EXTRACTED RECORDS:
- - -
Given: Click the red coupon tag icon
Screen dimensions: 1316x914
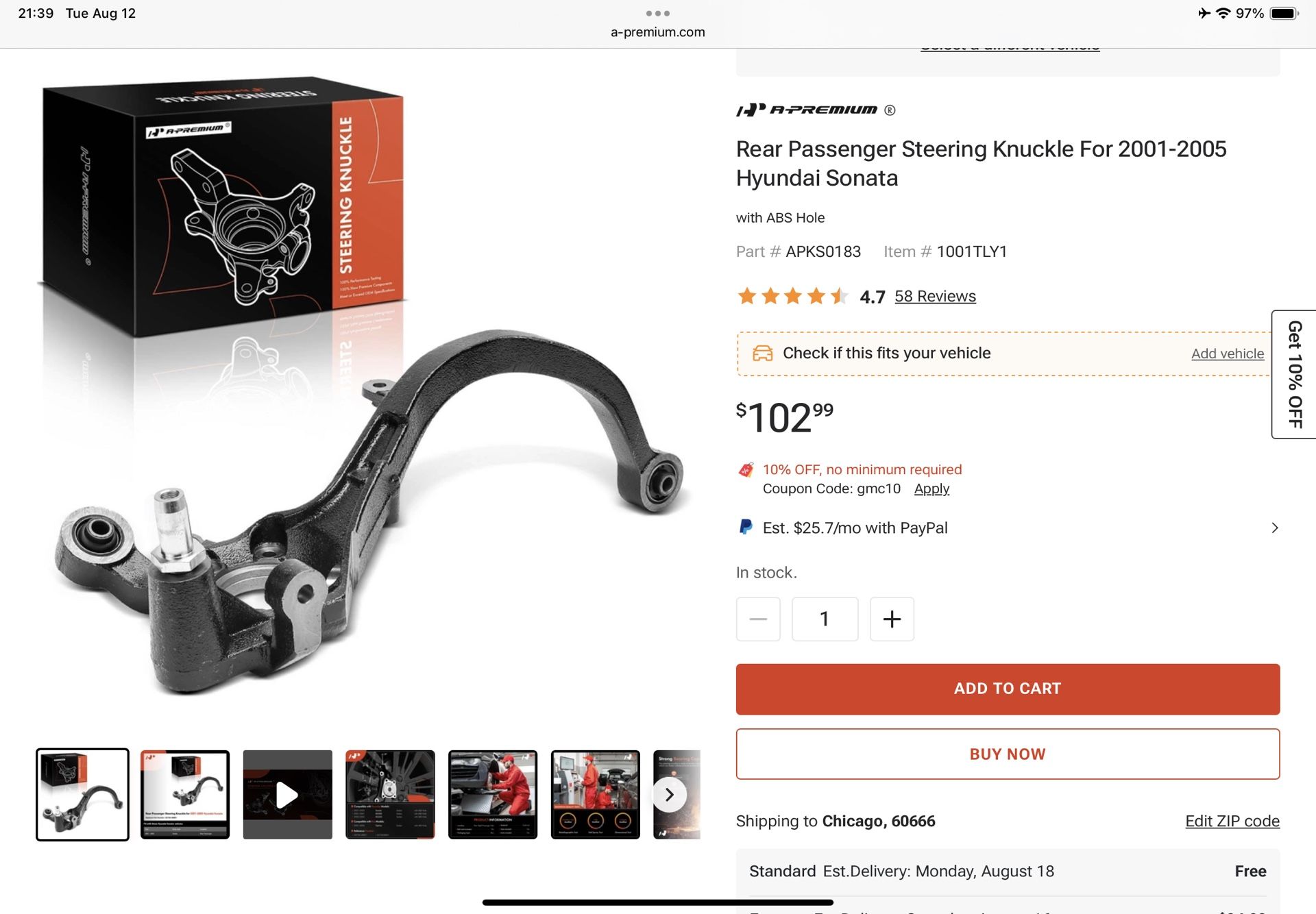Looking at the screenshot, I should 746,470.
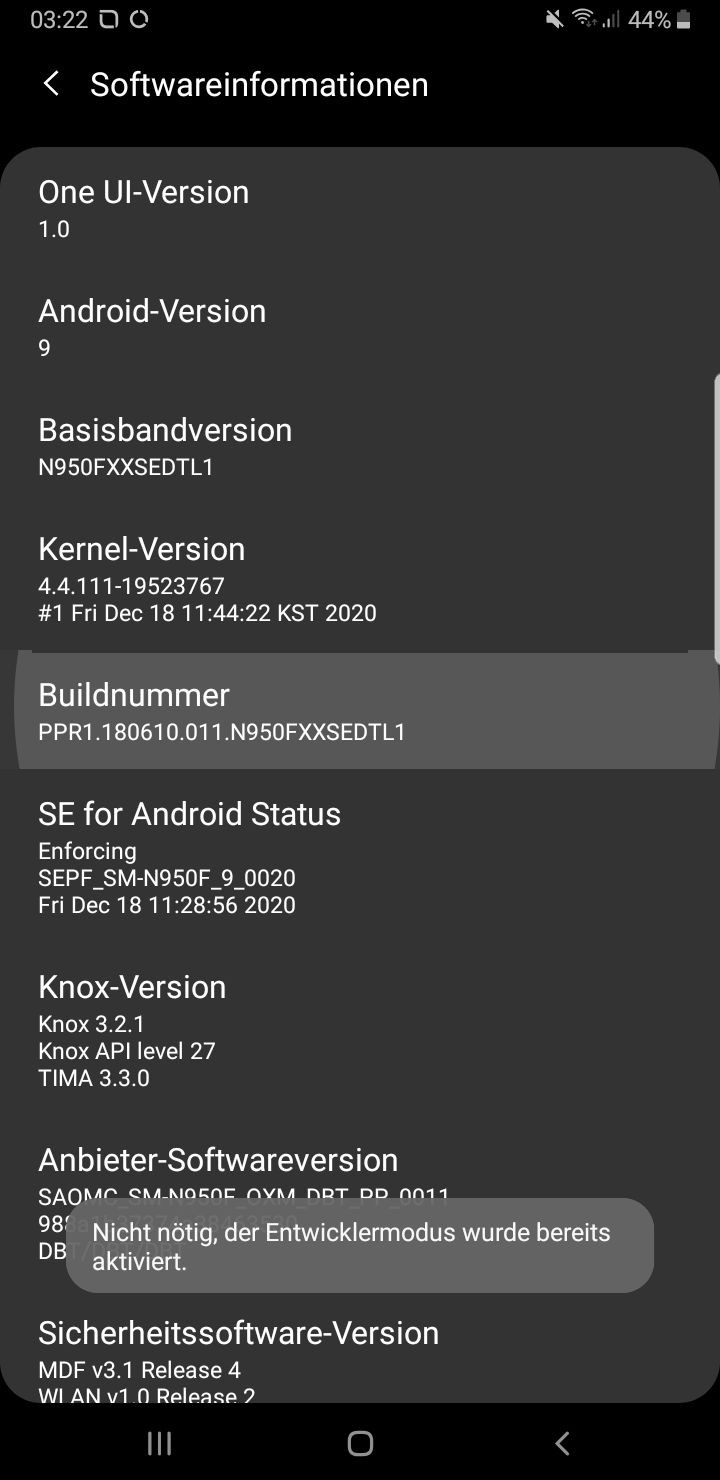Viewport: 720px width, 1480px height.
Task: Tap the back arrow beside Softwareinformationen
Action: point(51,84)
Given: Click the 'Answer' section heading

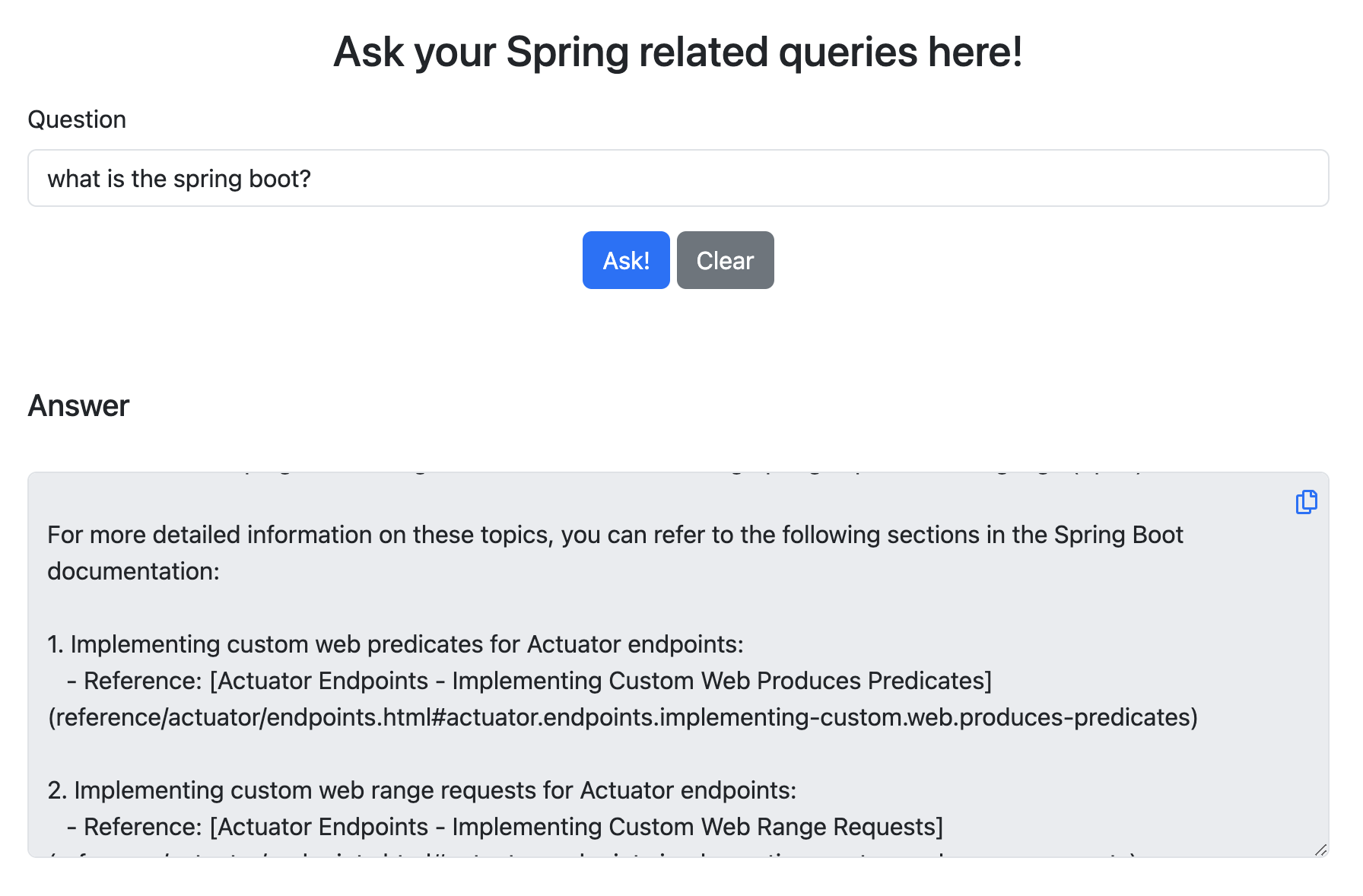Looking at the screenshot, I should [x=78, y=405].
- - -
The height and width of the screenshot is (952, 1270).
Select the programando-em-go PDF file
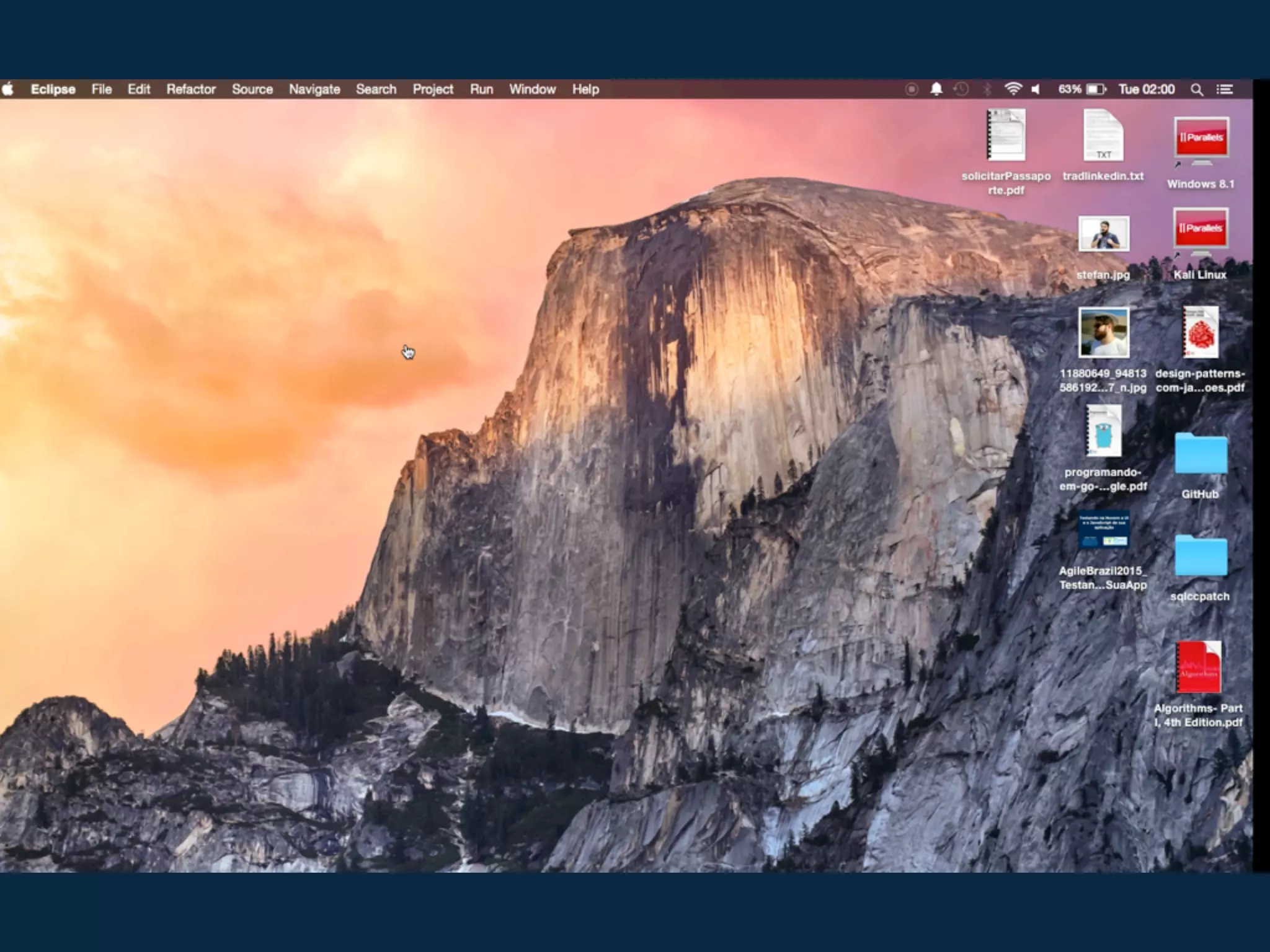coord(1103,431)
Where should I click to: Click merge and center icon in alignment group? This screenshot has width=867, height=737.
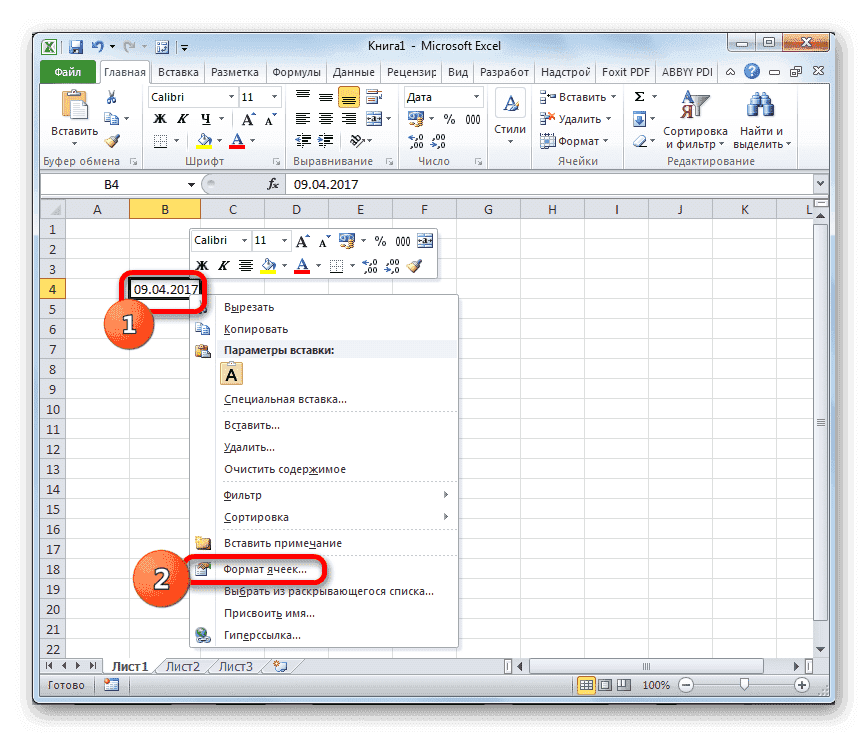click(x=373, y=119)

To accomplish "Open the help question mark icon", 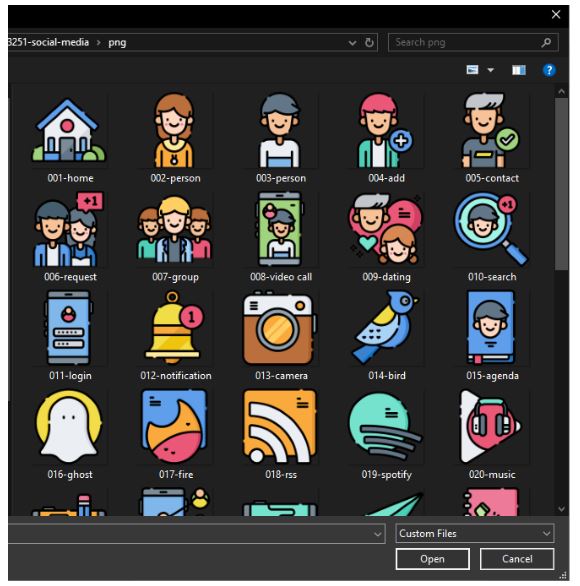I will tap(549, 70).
- - -
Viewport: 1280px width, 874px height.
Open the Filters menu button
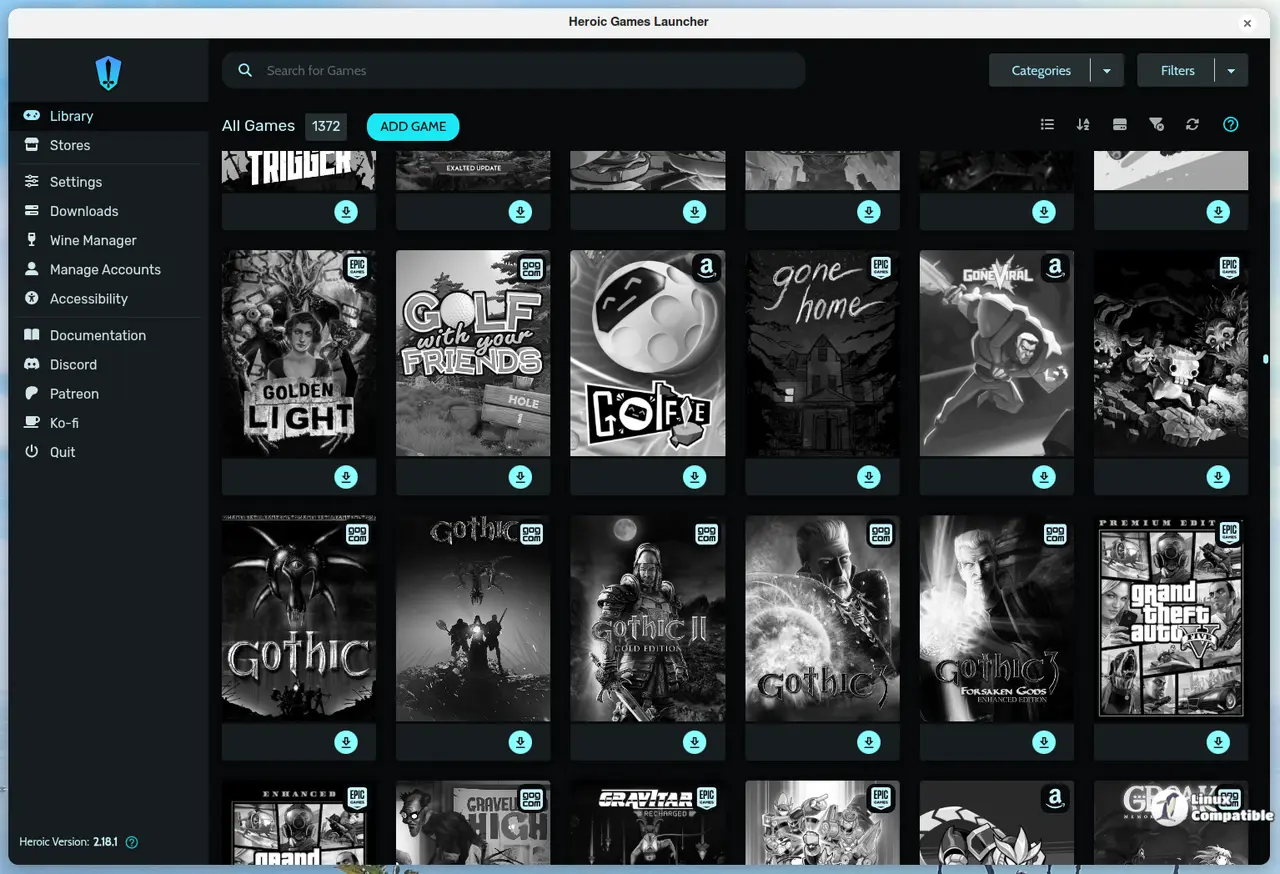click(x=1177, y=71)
- - -
WHAT IS ASKED:
Copy the material from the line with "Given: Click the red coupon tag icon" up to and including the line with "Looking at the screenshot, I should [x=78, y=405].", swapping "coupon tag" for "discount tag" and leaving everything else unchanged. Omit the pictures.

SOLVED PROBLEM:
Given: Click the red discount tag icon
Screen dimensions: 1316x914
Looking at the screenshot, I should 746,470.
Viewport: 720px width, 1480px height.
Task: Tap the back arrow beside Softwareinformationen
Action: point(51,84)
Given: Click the 'Answer' section heading

Looking at the screenshot, I should [x=78, y=405].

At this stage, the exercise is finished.